(Stored items)
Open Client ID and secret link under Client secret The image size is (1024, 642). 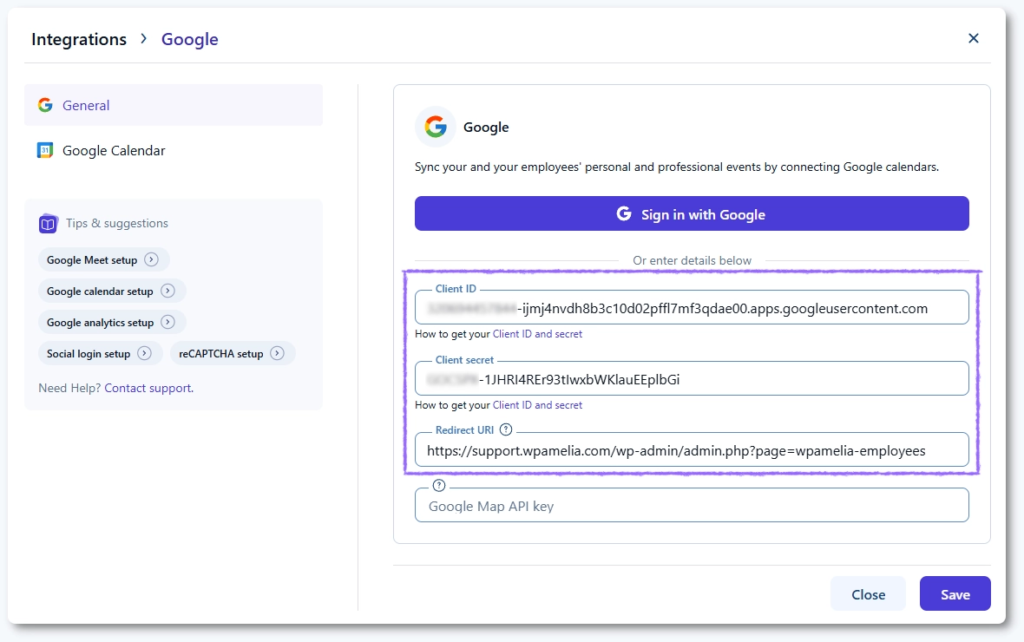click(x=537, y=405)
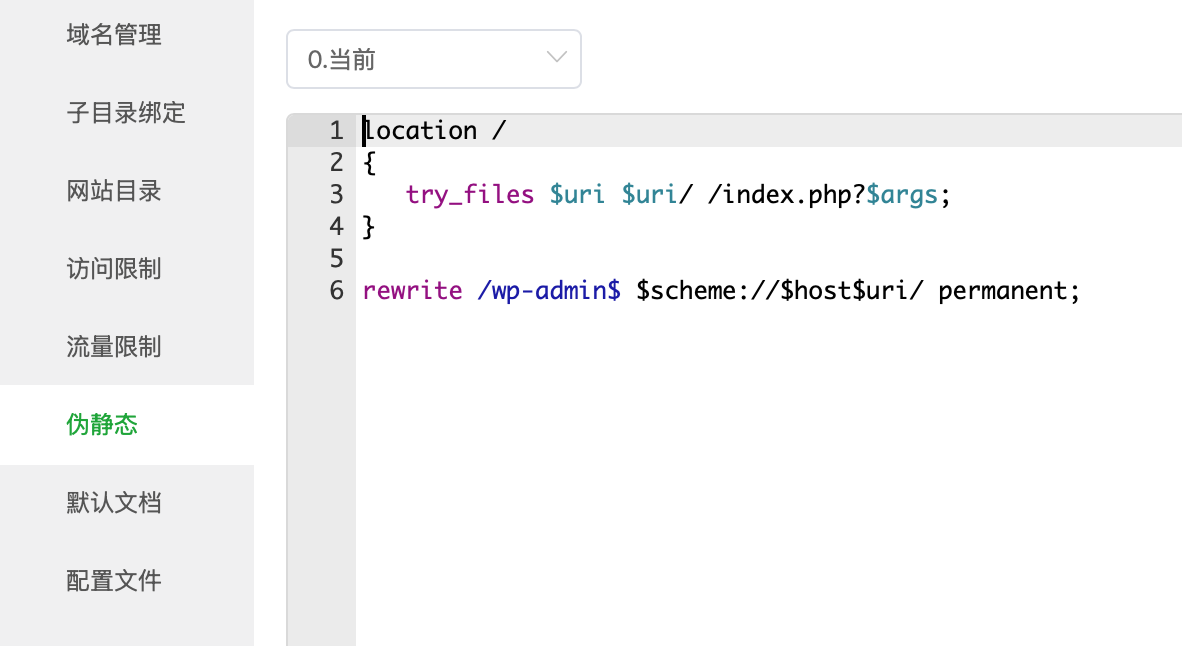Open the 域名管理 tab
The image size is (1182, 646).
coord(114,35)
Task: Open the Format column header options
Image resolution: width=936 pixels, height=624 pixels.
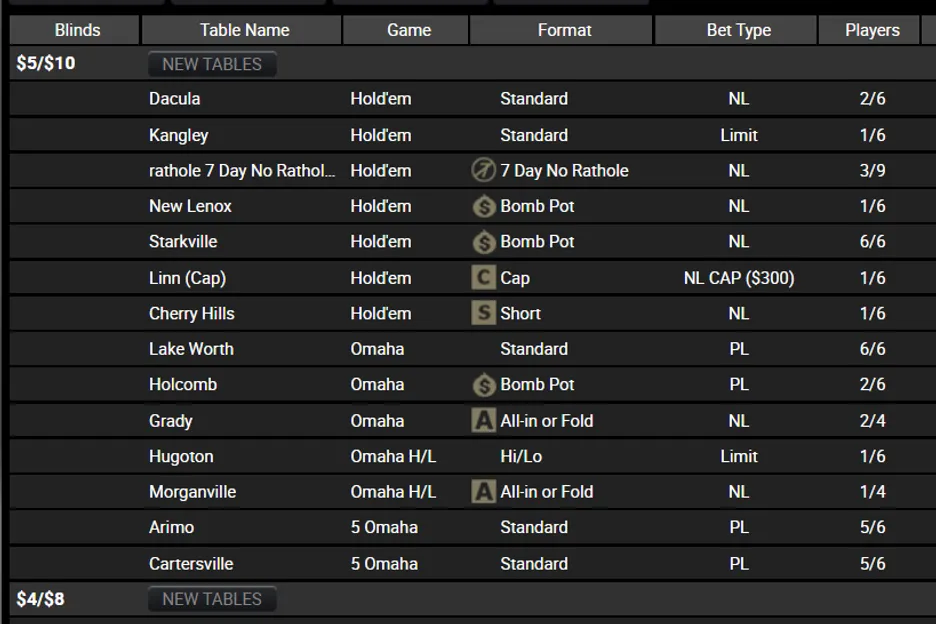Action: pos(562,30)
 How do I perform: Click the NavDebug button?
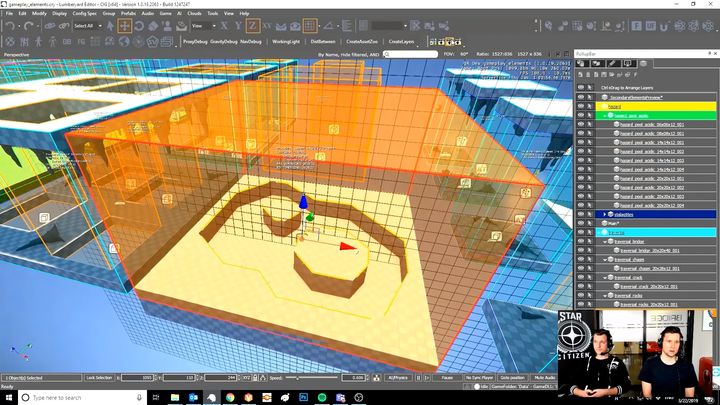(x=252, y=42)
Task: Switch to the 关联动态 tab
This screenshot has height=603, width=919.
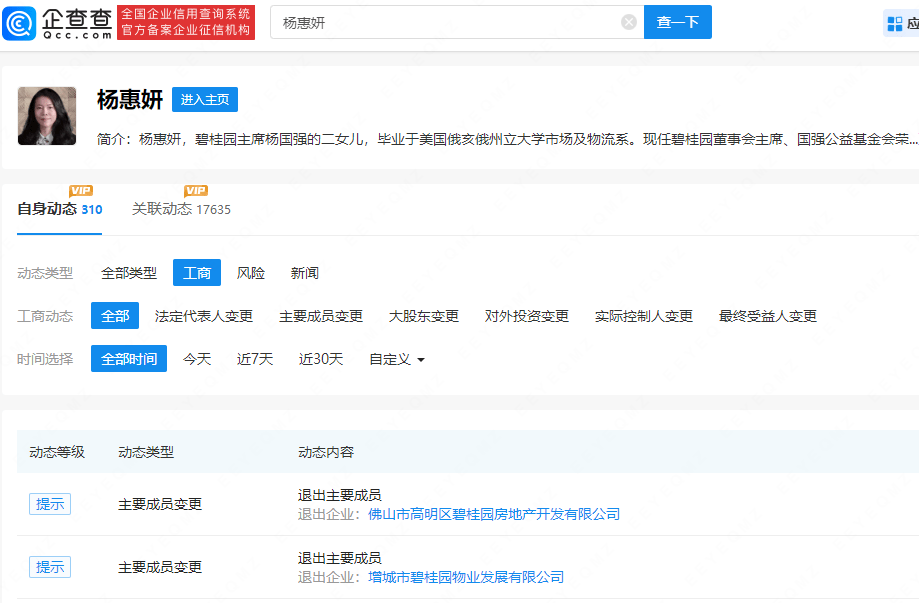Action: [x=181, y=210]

What is needed: Report, from the entries above, each line where "Task" is found.

Result below:
Task: Open the Format column header options
Task: Switch to the 关联动态 tab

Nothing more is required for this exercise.